Aber BSE ist natürlich nicht die einzige Gefahr; es können allerhand Gefahren, die wir heute gar nicht kennen können, auftreten. Somit ist es wichtig, dass bei uns die Frage der Lebensmittelsicherheit weiterhin sehr ernst genommen wird. Das werden wir auch tun.
J'aimerais pour terminer récapituler encore les recommandations de vote du Conseil fédéral.
D'une manière générale, je vous invite à suivre la majorité de la commission, surtout à l'alinéa 1er où il s'agit de voter le principe. Je vous demande de voter le principe dans sa totalité et de ne pas faire d'exceptions, ni pour les moutons comme le demande la proposition Bigger, ni encore pour la volaille comme le demande la proposition Kunz. Dans le cas des moutons, le nombre d'animaux n'est pas suffisamment important pour qu'on puisse vraiment faire une exception, alors qu'il serait vraiment important de ne pas exclure la volaille, car c'est là que se réalisent environ 100 millions de francs de rentes à l'importation.
A l'alinéa 1bis, je vous invite à suivre la majorité qui propose maintenant 10 pour cent. Par conséquent, cela veut dire que nous aurions été bien sûr proches aussi de la minorité I (Sommaruga) qui demande 5 pour cent, mais qui, si j'ai bien compris, est aussi d'accord avec 10 pour cent. En revanche, je vous invite à ne pas aller aussi loin que le voudrait la proposition Brunner Toni et à refuser d'augmenter à 15 pour cent.
Je vous demande aussi, pour les arguments qui ont déjà été donnés par les rapporteurs, de rejeter la proposition Lachat. Il n'y a pas de raison aujourd'hui de créer un tel marché qui n'existe pas. Je rappelle que l'élevage du cheval des Franches-Montagnes est au bénéfice de toute une série de mesures de soutien - contributions aux animaux, contributions à la garde d'animaux et primes spéciales. Il faut en rester, dans ce domaine, à la politique actuelle de soutien au cheval des Franches-Montagnes.
Enfin, aux alinéas 2 et 3, je vous prie de suivre la majorité. Je vous ai donné notamment les arguments pour lesquels je vous invite à rejeter la proposition de la minorité I (Baader Caspar).
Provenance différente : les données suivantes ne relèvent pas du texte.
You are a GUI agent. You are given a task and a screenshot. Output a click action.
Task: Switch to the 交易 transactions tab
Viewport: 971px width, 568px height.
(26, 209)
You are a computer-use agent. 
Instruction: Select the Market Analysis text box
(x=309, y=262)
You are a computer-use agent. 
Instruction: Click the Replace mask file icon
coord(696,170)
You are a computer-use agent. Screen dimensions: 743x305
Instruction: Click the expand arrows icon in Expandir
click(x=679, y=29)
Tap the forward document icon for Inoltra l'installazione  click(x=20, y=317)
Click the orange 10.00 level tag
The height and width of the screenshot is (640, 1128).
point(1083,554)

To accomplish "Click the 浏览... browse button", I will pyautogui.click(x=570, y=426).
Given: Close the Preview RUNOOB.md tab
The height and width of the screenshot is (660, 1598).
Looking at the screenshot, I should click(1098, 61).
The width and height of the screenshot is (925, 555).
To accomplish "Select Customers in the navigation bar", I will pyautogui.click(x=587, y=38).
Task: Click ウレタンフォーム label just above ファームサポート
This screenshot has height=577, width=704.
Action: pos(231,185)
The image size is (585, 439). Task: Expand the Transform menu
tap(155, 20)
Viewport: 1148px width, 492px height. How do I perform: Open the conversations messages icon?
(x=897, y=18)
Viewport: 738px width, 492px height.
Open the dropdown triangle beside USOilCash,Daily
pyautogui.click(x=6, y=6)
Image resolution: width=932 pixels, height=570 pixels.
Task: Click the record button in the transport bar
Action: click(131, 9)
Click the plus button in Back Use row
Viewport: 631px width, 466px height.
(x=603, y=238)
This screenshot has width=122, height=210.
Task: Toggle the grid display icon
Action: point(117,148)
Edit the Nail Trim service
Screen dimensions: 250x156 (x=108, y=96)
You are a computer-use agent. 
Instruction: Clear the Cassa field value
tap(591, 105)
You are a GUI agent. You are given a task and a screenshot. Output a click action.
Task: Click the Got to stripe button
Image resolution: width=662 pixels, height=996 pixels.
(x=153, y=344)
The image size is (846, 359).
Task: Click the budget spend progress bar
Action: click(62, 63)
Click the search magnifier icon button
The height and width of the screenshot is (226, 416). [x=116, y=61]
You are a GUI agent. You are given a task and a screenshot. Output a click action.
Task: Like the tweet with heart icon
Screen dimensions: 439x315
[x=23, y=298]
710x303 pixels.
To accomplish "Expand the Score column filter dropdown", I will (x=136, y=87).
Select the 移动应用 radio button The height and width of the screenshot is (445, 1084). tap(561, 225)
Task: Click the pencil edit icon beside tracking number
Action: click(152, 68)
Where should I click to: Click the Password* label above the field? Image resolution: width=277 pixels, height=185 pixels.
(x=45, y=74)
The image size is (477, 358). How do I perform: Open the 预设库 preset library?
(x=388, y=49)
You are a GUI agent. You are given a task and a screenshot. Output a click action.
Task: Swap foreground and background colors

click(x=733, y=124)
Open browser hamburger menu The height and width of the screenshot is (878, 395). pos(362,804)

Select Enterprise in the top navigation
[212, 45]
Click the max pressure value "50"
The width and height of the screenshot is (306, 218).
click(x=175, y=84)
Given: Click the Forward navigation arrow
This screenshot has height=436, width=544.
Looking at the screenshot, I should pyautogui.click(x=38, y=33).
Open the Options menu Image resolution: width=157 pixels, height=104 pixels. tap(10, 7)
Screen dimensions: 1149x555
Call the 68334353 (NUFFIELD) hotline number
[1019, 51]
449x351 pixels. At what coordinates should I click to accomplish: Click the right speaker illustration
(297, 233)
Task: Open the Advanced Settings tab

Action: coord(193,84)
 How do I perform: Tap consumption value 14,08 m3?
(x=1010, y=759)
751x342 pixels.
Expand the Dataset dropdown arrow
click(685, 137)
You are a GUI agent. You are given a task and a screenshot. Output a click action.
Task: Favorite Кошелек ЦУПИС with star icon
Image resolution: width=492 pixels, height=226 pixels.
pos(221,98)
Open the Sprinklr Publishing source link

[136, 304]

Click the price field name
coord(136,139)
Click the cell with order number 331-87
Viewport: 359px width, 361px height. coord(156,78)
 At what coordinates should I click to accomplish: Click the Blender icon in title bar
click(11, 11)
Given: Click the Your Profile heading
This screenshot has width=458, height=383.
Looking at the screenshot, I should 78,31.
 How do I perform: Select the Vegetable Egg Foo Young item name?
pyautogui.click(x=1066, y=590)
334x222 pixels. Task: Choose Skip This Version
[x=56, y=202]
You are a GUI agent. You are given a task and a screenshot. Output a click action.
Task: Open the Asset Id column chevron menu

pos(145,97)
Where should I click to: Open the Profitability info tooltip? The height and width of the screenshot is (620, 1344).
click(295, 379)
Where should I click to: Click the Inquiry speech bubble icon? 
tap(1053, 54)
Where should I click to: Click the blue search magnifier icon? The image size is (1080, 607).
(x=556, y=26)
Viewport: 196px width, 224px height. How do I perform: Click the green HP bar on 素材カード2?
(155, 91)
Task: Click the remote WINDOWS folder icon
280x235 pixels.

Hier haben Sie einen zweiten zentralen Punkt der Vorlage, und es geht darum zu zeigen, was für uns das Wichtige ist. Es gilt zu zeigen, dass es um die Landwirtschaft geht. Wir haben heute die Mittel nicht, um 150 Millionen Franken zu verschenken. Sie können es drehen und wenden, wie Sie wollen: Wenn Sie der Versteigerung nicht zustimmen, werden uns diese Mittel für die Landwirtschaftspolitik fehlen. Ich bitte Sie also auch hier, ein klares Zeichen zu setzen.